Fragmento seleccionado:
-------

Félix Morales Prado. Tuvo su arribo algo de la wagneriana belleza trágica del estrago, de doloroso canto del cisne. Y aunque muchos la vieron con la lógica curiosidad y la ilusión festiva por lo nuevo y supuestamente mejor, unos pocos también detectaron entre el ruido de las excavadoras y las apisonadoras y la visión de la cinta de alquitrán que avanzaba, los latidos del corazón del drama de la vida moderna.
No recuerdo cuánto tiempo tardó. Primero, sólo fue aviso. La iban a construir, se rumoraba. Luego, se decía que ya iba por el Portil; tiempo después, que estaba a la altura de la Ermita de la Cruz, donde montaría su venta el Calé. Seguidamente, que por la Vieja Guardia. Y, así, el proceso se dilata en mi memoria hasta que me veo cerca de la Peña, el hotel de los ingleses para solteros, jugando en los montículos grandes y mullidos que los buldóceres levantaban al abrir camino a la serpiente de asfalto. Me gustaba, aprovechando su molicie casi de polvo, tirarme desde lo alto de aquellas dunas artificiales de cinco o seis metros como si de arrojarse al agua se tratara y resbalar por ellas de arriba abajo una y otra vez. No vi, enterrada, una botella rota, verdadera daga que me amenazaba oculta en la tierra. Se me clavó en la pierna. Podría haber sido en el vientre o en el pecho. Mucho tiempo tuve la cicatriz. Las máquinas también sacaron a la luz raíces de retamas que los jóvenes trenzaban y pintaban con tintas de colores para hacer pulseras a sus novias.

-------

Datos:

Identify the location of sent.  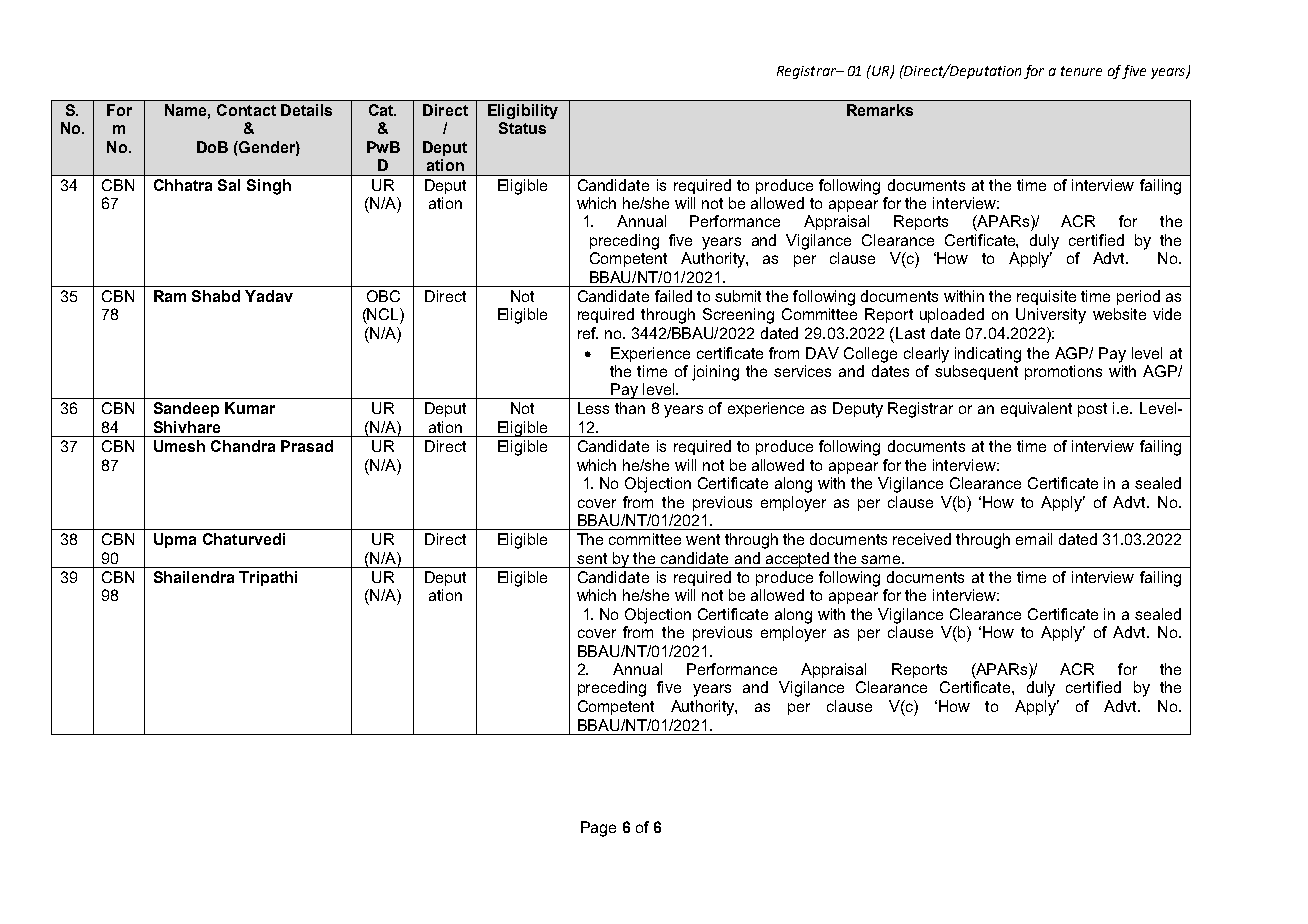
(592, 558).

-------

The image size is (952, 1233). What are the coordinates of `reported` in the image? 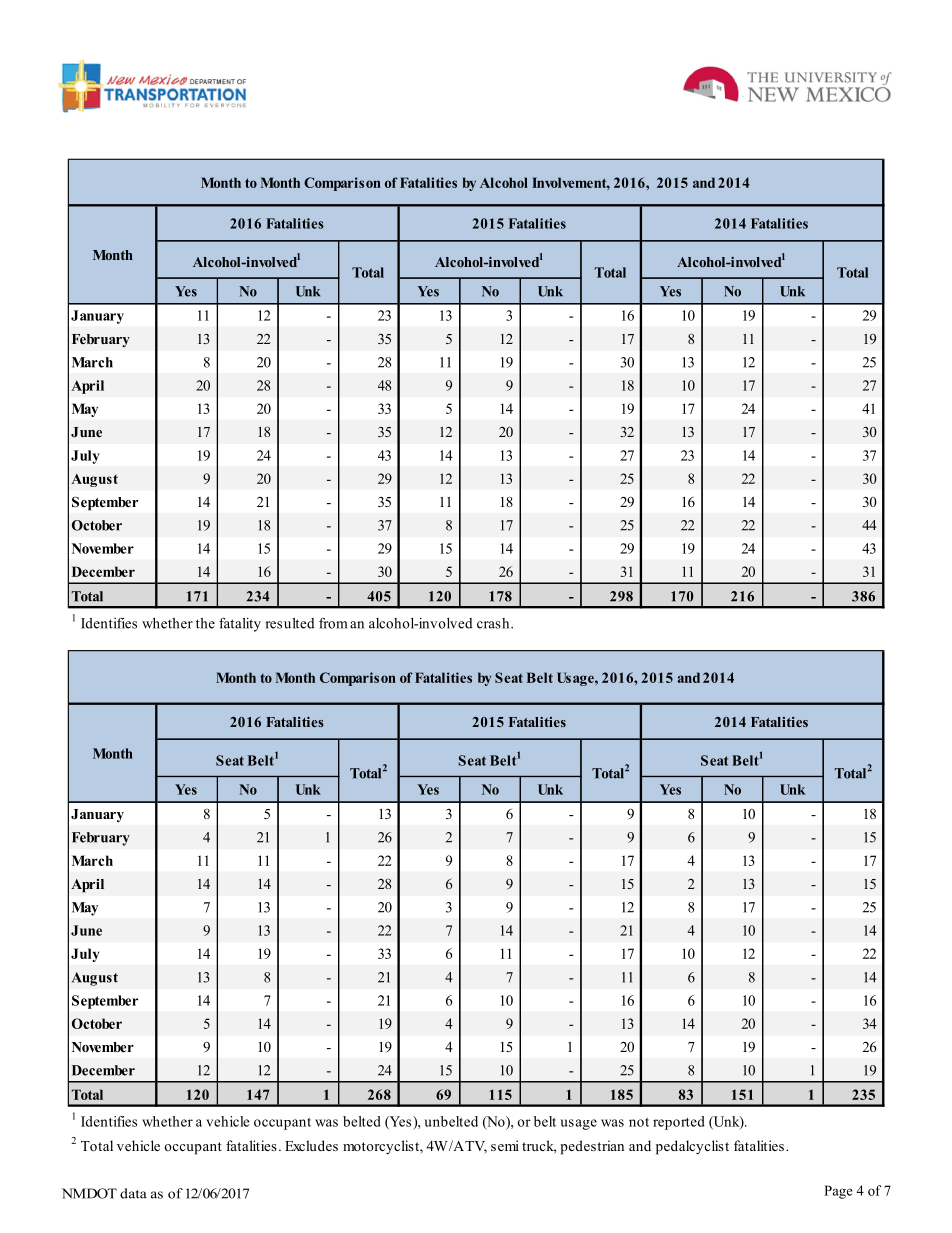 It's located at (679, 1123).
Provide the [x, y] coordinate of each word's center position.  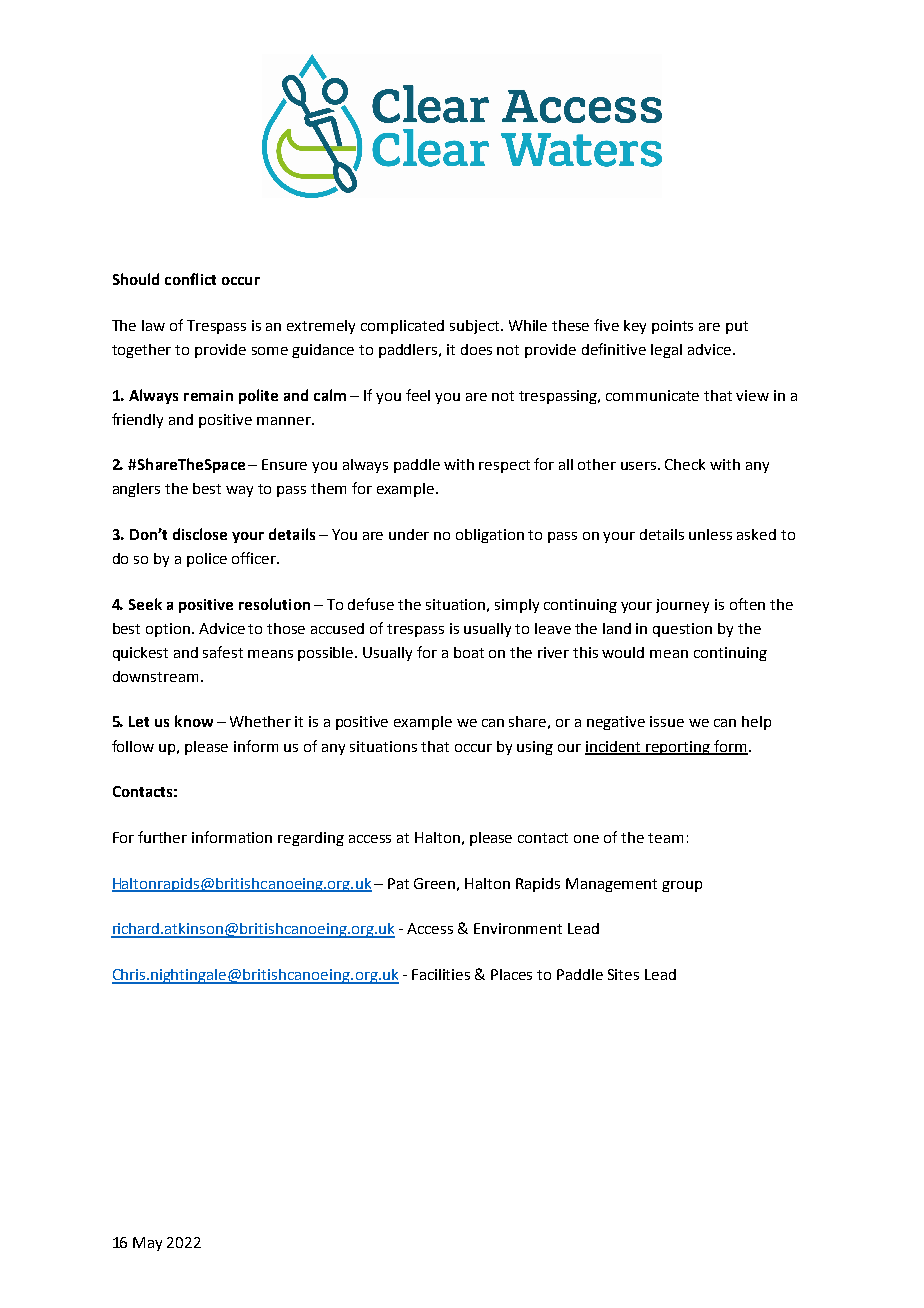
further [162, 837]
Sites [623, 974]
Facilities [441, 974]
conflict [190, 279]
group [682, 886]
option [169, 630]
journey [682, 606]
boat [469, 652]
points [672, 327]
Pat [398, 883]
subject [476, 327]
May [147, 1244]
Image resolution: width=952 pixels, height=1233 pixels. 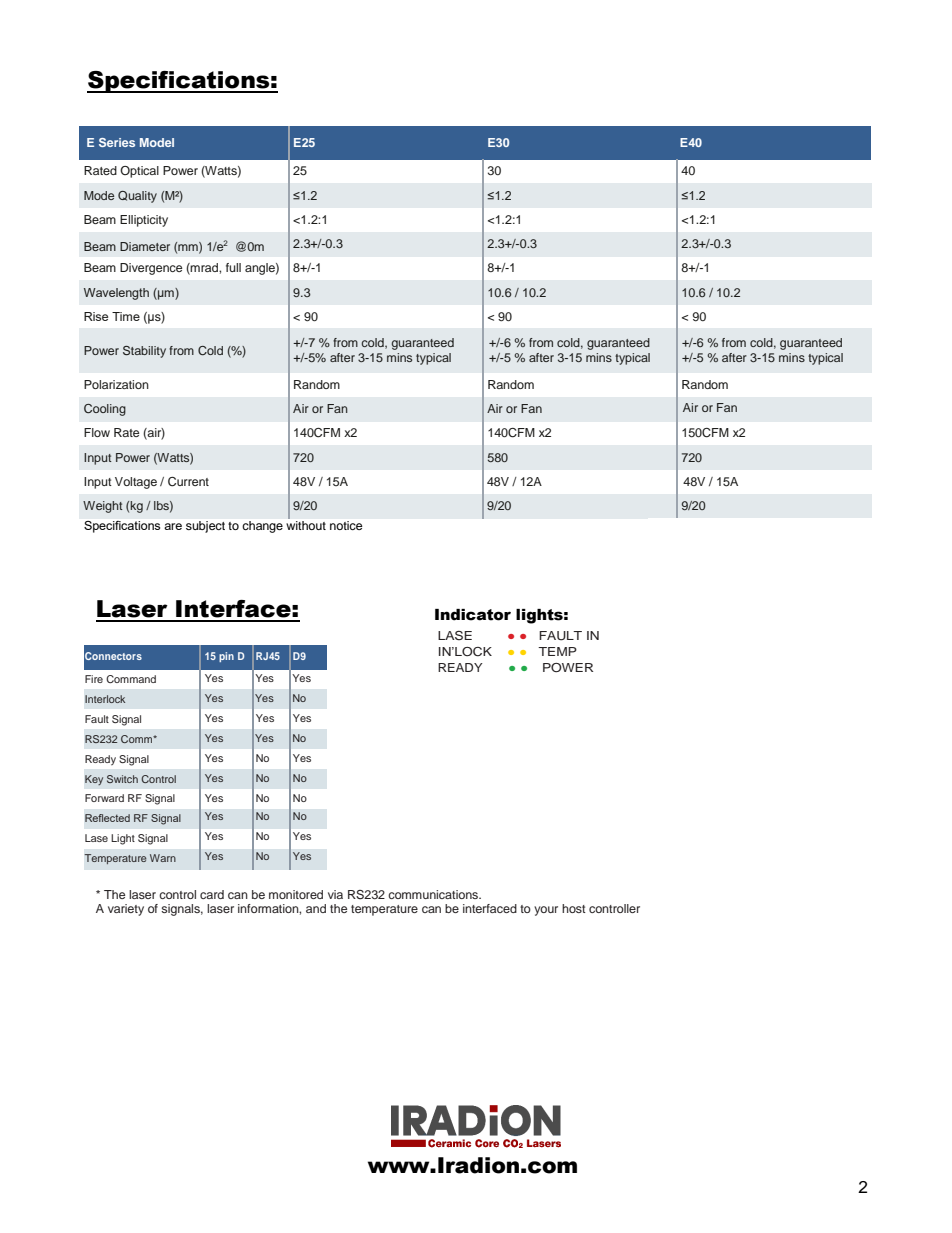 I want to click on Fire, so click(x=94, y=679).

-------

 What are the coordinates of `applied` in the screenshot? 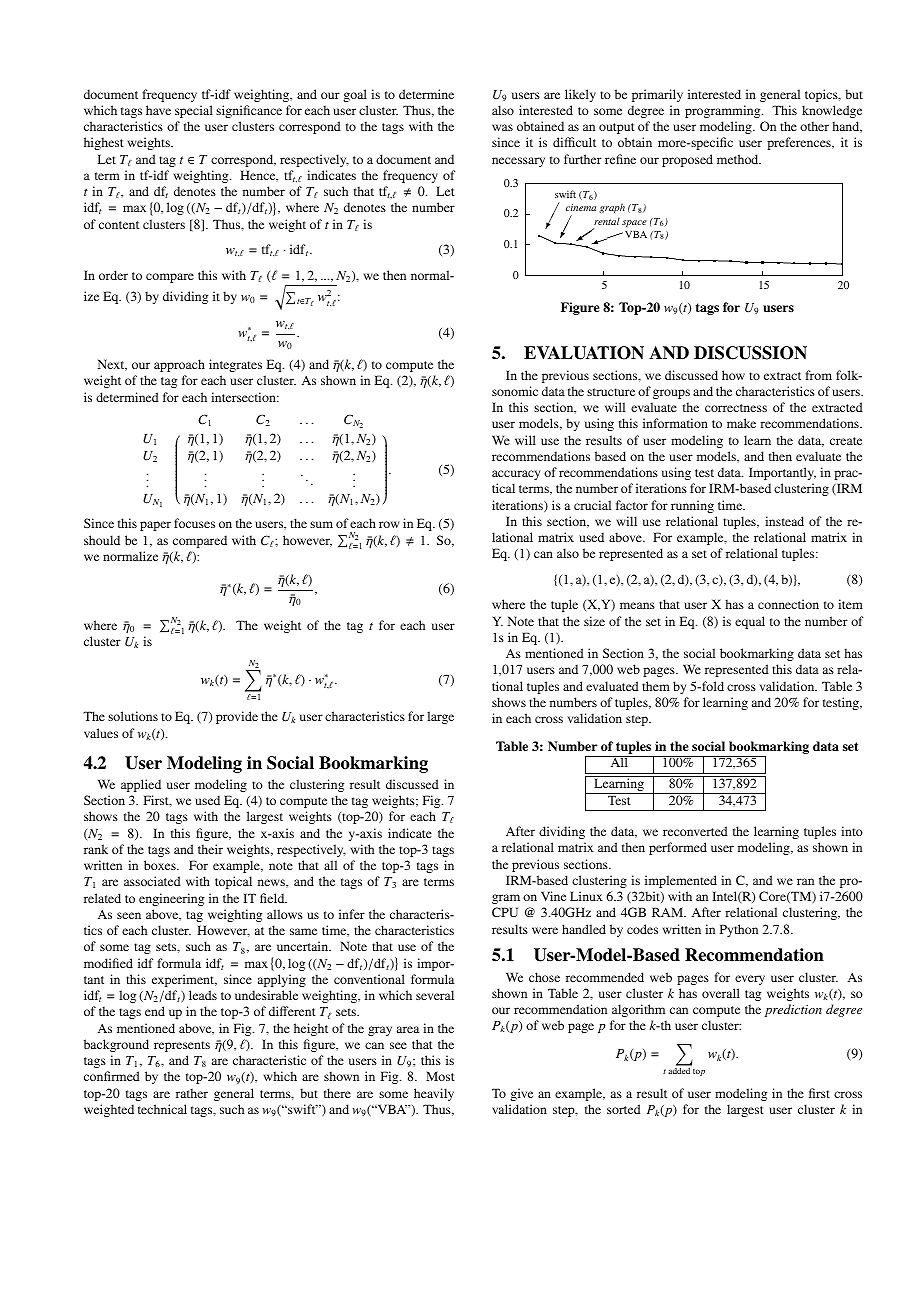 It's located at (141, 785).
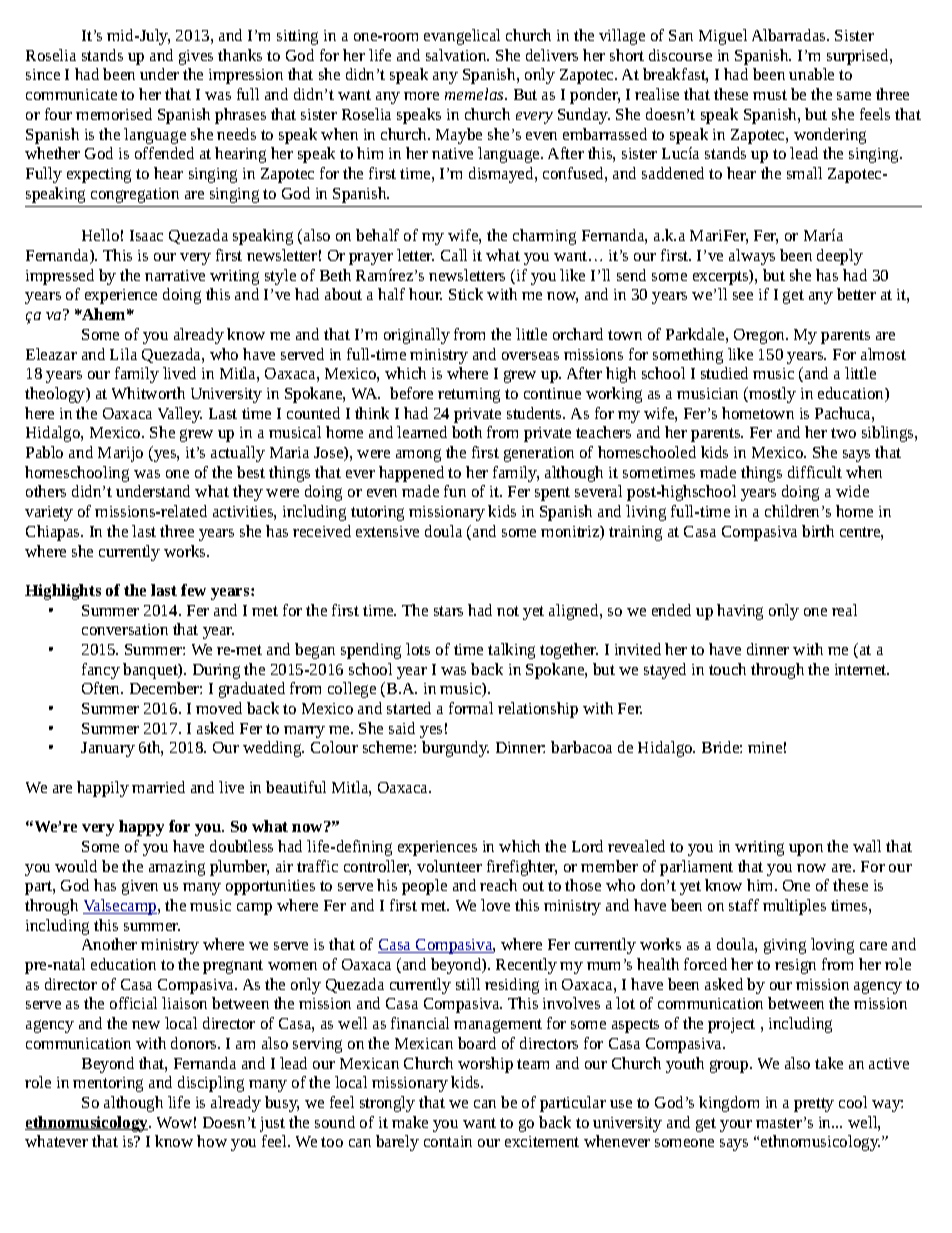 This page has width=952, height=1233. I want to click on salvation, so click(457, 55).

-------

Lista de tareas:
1. Responde con base en el fragmento sobre la llegada del asfalto:
(a) ¿Dónde iba a montar su venta el Calé?
(b) ¿Qué altura tenían las dunas artificiales desde las que se tiraba el narrador?
(c) ¿Qué hacían los jóvenes con las raíces de retamas que sacaron las máquinas?
2. Enumera todos los lugares que nombra el fragmento sobre la llegada del asfalto al contar por dónde iba avanzando la obra.
3. Sigue escribiendo el fragmento sobre la llegada del asfalto a partir de su última frase.
Los datos no guardan relación con el fragmento sobre la llegada del asfalto.

Respuestas:
1.
(a) A la altura de la Ermita de la Cruz.
(b) De cinco o seis metros.
(c) Las trenzaban y las pintaban con tintas de colores para hacer pulseras a sus novias.

2. El Portil, la Ermita de la Cruz, la Vieja Guardia y la Peña.

3.
No sólo mudaron totalmente las comunicaciones sino también el paisaje y el aspecto de Punta Umbría. De ser un pueblo con todas sus calles de arena, pasó a formar parte, otro más, del universo del asfalto. Y los cambios urbanísticos, tantos de ellos disparatados, destructivos, se sucedieron como en efecto dominó, nunca mejor dicho. Aunque no ocurrió de pronto. Al principio, avanzando a trechos, la pista negra llegó hasta la Ría, junto a la casa de Matías López, muy parecida a las de los ingleses. El resto seguía como antes; los coches no podían circular a no ser que fuesen todoterrenos. Pero algunos se empeñaban. Y se quedaban atascados. Se convirtió en escena habitual la del vehículo atorado en el suelo, acelerado y con la rueda resbalando en la tierra blanda, girando loca para conseguir solamente hundirse más y más. Los autóctonos llegaron a ser, a fuerza de contemplar el mismo caso una vez y otra, expertos en sacar incautos del atolladero. Cuando el visitante, desesperado y sudando, trataba inútilmente de salir del apuro, llegaba un lugareño y comenzaba a darle consejos. Era cuestión de poner unos cartones bajo las ruedas. ¡Busquen cartones! Aquí o allá se buscaban cartones que resultaban no servir para nada. Más y más gente se iba agolpando alrededor. Llegaba otro especialista. No, no; lo que tiene usted que hacer es enderezar las ruedas y meter tercera. Y vosotros no miréis tanto. ¡A empujar! Tras muchos y variopintos ensayos, el auto salía, sin que se supiera cómo ni por qué, entre expresiones de consuelo de la víctima, gestos de gratitud a los asistentes y promesas al viento de no volver a salirse del firme.
En una ocasión, un amigo y yo estábamos en la calle del Cerrito, frente a Villa Buenos Aires. Un coche se había quedado atascado. El conductor cavaba con agobio bajo los bajos, nos miraba con cara disimuladamente suplicante y nosotros no sabíamos lo que hacer para ayudarle. Así que, como se acostumbra en nuestro país, allí estábamos de pie viendo desarrollarse los acontecimientos. De una esquina, caminando muy rápido, con evidentes prisas, llegó casualmente uno que sí entendía del asunto. Tanto que fue de los primeros en montar un taller de automoción en el pueblo. Echó un vistazo, se puso al volante, lo enderezó, arrancó, cambió la marcha y, antes de que nos diésemos cuenta, el automóvil estaba fuera y el buen samaritano había seguido su camino andando con la misma prisa que traía. El afectado, suspiros de alivio, sacó un billete de cien pesetas y se lo dio a mi amigo, que se quedó mudo, mirándome y mirando el dinero. El conductor, antes de que acertásemos a decir nada, aceleraba con prisa y sin pausa hacia terrenos más sólidos. Nos encogimos de hombros, nos fuimos al Bar Julián y pedimos unas cervezas.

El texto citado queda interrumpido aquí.